This is happening all over New England. Church buildings everywhere have become community centers, art galleries and studios, antique shops, private residences. The saddest part of it all is that only a tiny fraction of the members of those congregations join other churches. Most of them stop going to church altogether. The loss of the memories is too painful. “I was baptized in that church, I was married in that church, I had always expected to be buried from that church.” There is an idolatry of church buildings, no question about that. I have been reading a history of the first two centuries of Christianity and it is hard not to conclude that there was great strength in those early congregations which had no buildings to meet in but were on fire with the good news of Jesus Christ the Lord. Yet today, when there are empty church buildings all over, it is easy for observers to conclude that faith is dead, that Christian worship has become irrelevant.
All of this has led me to reflect on a factor that has been bothering me for some years now. It is a pretty well-established fact that the most important factor in getting people to come to church and stay there is social. “Someone invited me.” “I was shown in to the coffee hour and introduced to people.” “People were friendly to me.” This is so obvious that it should be addressed with the highest priority in all congregations. I can speak with some authority on this, because I have attended Sunday worship virtually every Sunday of my adult life somewhere, from Hawaii to Washington state to Florida to Minnesota to Maine–literally–and it is very rare for anyone even to acknowledge my presence, let alone escort me to coffee hour. I can name on fewer than ten fingers the number of churches where I have received a friendly greeting. Literally. It’s easy to remember them because they were so few. Only one of them was an Episcopal church. Most recently, this past spring, Dick and I were amazed by the friendliness and vitality of the American (Protestant) Church in Paris. It made me want to join immediately. In contrast, I found the American Episcopal Church in Rome (St Paul’s Within the Walls) to be singularly unfriendly even though I attended for three consecutive Sundays. Passing the peace has had no effect on this problem. I pass the peace to all my neighbors around me in the pews, and as soon as the service is over they immediately turn away from me as if to get out of the pew as fast as possible.
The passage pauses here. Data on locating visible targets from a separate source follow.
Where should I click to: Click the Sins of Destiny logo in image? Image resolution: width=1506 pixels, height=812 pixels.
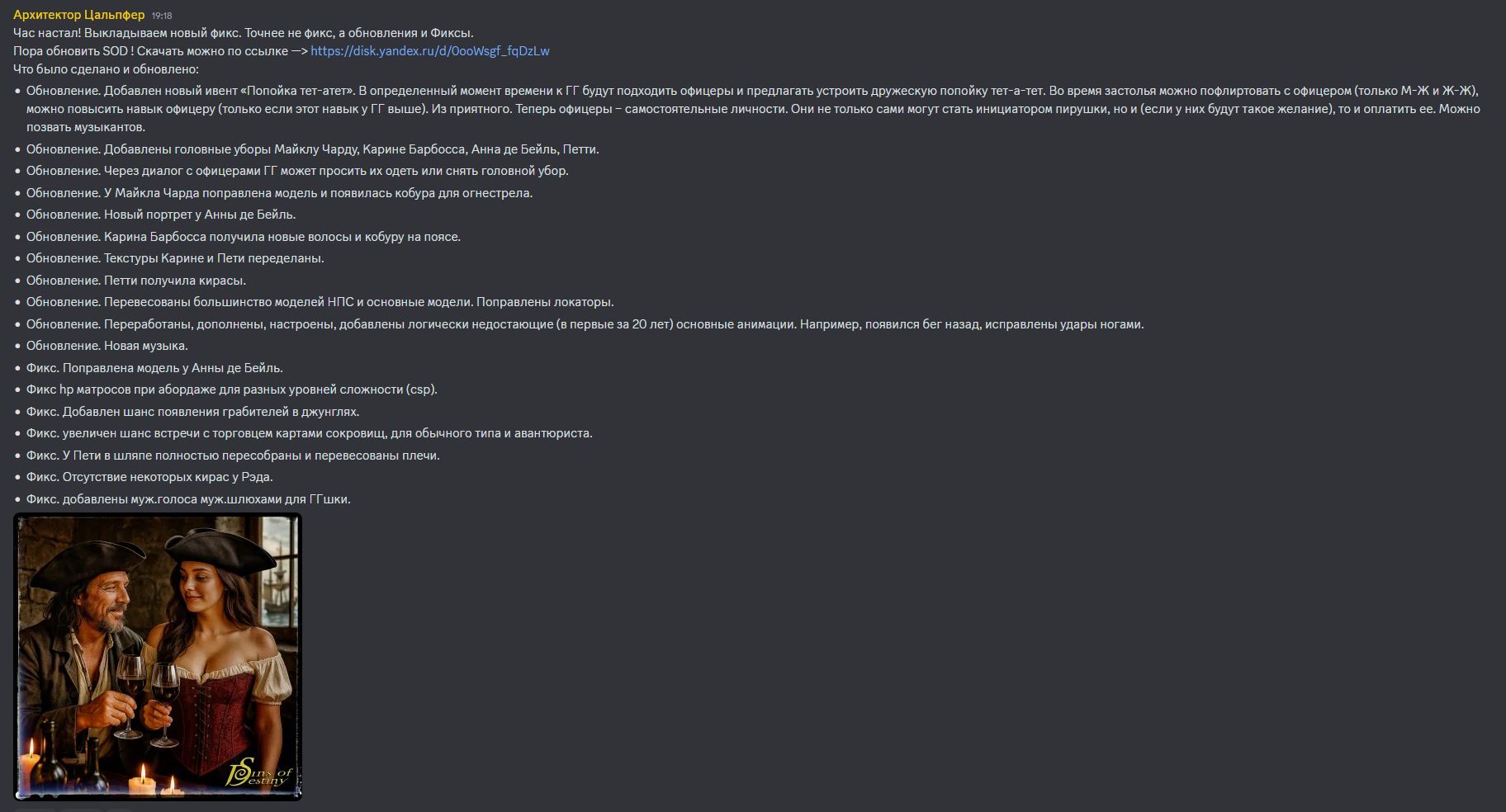(x=258, y=773)

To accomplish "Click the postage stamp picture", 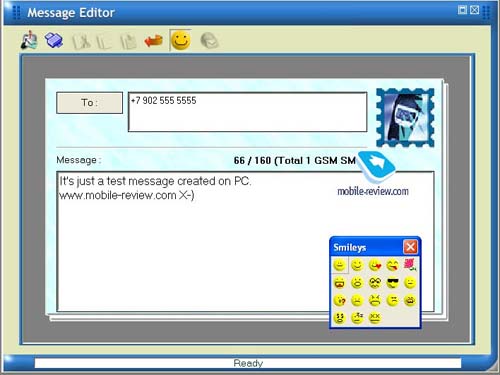I will pyautogui.click(x=405, y=118).
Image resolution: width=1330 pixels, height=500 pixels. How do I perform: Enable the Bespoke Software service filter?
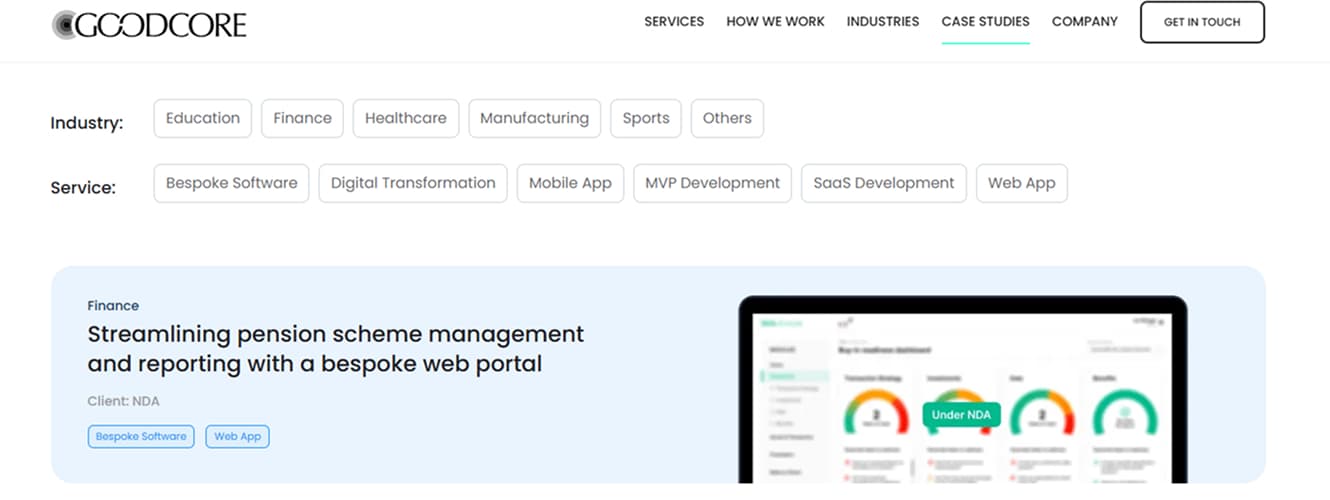[x=231, y=183]
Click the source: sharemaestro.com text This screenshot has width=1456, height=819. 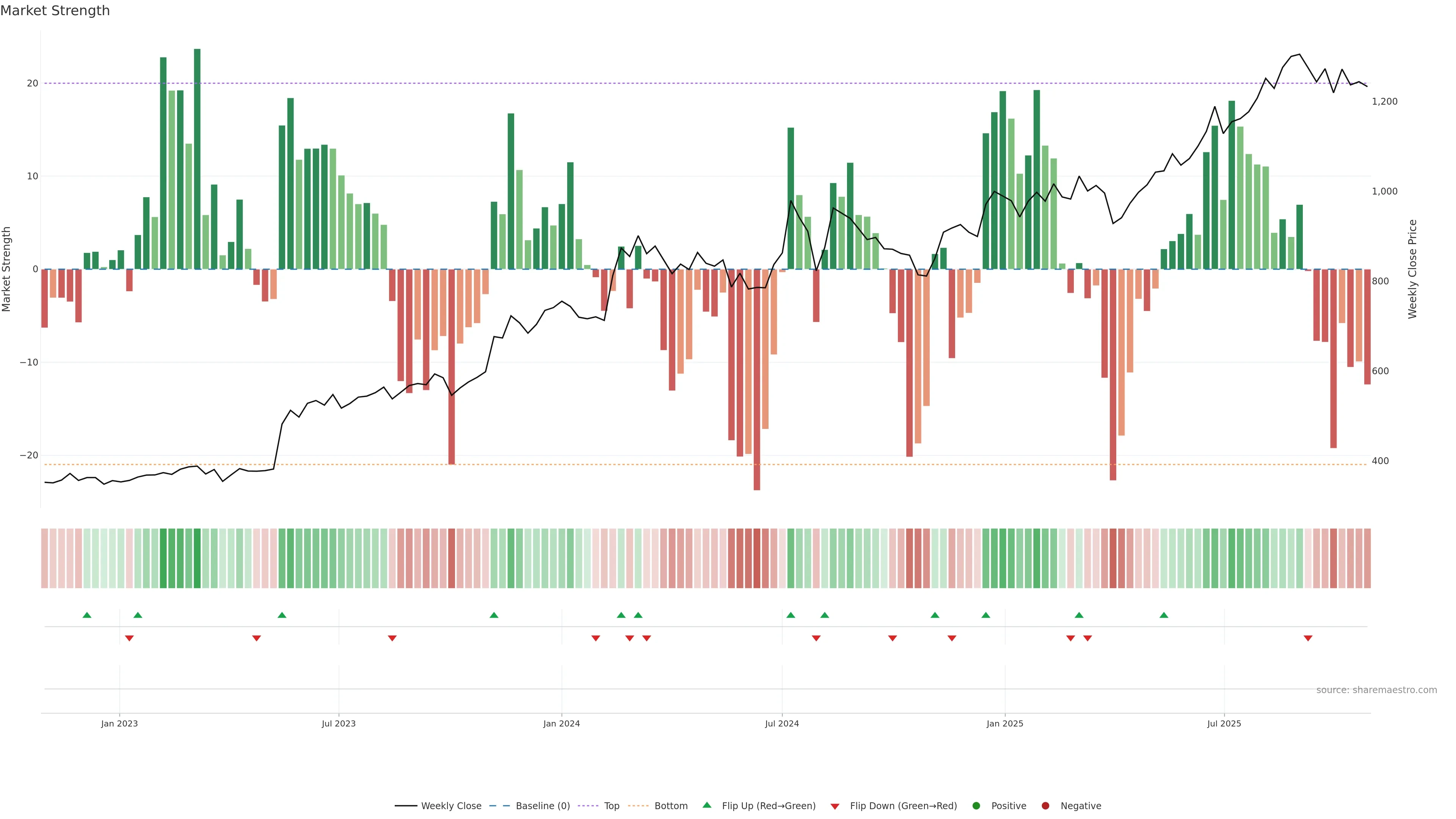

And that little Baptist church? No one knew that I was an ordained minister. No one knew anything about me at all. I was just an ordinary person who was visiting, a potential new member perhaps. I must have been reasonably conspicuous as a newcomer among 20 people, all of whom knew each other well. I attended services there at least 15 times. I introduced myself, spoke pleasantly to people, praised the service. Did anyone ever make an effort to get to know me? No.